The belief held by many that LGBT people are now on equal footing with their straight counterparts does not match the experience of the community, particularly regarding access to healthcare. This is largely driven by a lack of understanding, rather than wilful discrimination, with 10% of staff not feeling able to meet the needs of LGB patients – rising to 24% for trans patients. LGBT patients face higher rates of sexually-transmitted diseases, mental health problems and addiction whilst facing prejudice and ignorance from health professionals that discourage them from seeking help. Dr. John Dean, chair of the committee advising the NHS on gender identity services, explained that “People working in the service try to be empathic; they are certainly sympathetic, but they lack a great deal of background knowledge about gender incongruence and dysphoria.” This is symptomatic of a medical education system that is failing to prepare future doctors to support trans people, as well as the wider queer community.

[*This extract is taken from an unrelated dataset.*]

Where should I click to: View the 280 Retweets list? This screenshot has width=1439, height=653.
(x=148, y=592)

Imperial is no different in this arena. One might expect an internationally renowned institution to be leading the way in improving quality of care for all patients, but the current curriculum is frustratingly light on LGBT issues. Apart from a vague reference to not discriminating against patients on the basis of sexual orientation or gender, and an acknowledgement that LGBT health inequalities exist, there is no teaching on the specific challenges faced by LGBT people. Some lecturers have made an effort to be inclusive in their teaching, but most fail to maintain a basic distinction between gender and sex. One of the most cited problems by Imperial medical students was that all gay men in our practice exam questions have HIV; it seems perpetuating this stereotype is the closest we can get to teaching about LGBT inequality.

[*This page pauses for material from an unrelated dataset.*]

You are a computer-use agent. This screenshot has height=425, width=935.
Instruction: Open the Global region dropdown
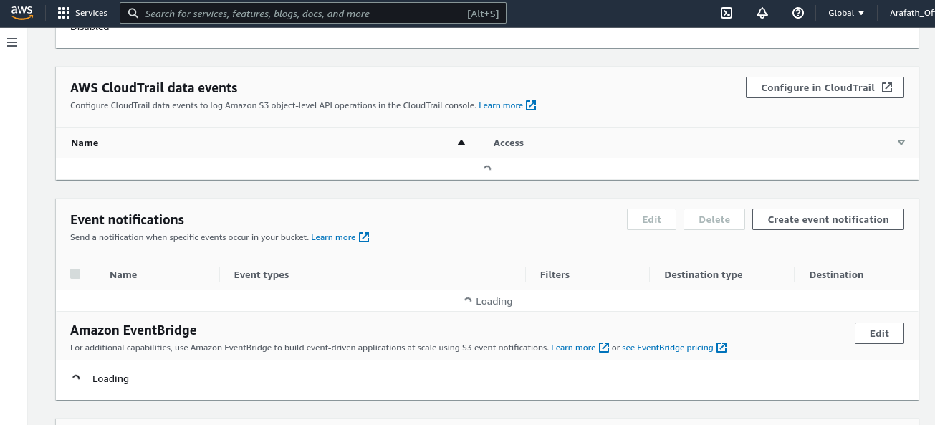tap(845, 12)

This has prompted a campaign by a passionate group of students, medical and non-medical, queer and straight allies, to improve the medical curriculum. We’re aiming to include compulsory teaching on gender dysphoria, health inequalities, and non-binary gender identities/sexualities, as well as more diverse sexual health teaching. Medical students are taught to always communicate sensitively and put the patient first, so we are also campaigning to improve clinical communication teaching; small things like asking about pronouns and the sex of sexual partners make a big difference to patients. A laborious review of the current curriculum has yielded a comprehensive plan of where teaching can be improved, which was recently presented to Mr. Lupton and Dr. Harris, the Head and Deputy Head of Undergraduate Medicine.

Thankfully, the faculty have been very receptive to making these improvements, and they are being incorporated into the ongoing curriculum review process. It remains to be seen whether this will result in meaningful change to teaching, but we are hopeful that this will be implemented – and make a real difference to the future LGBT patients of Imperial doctors.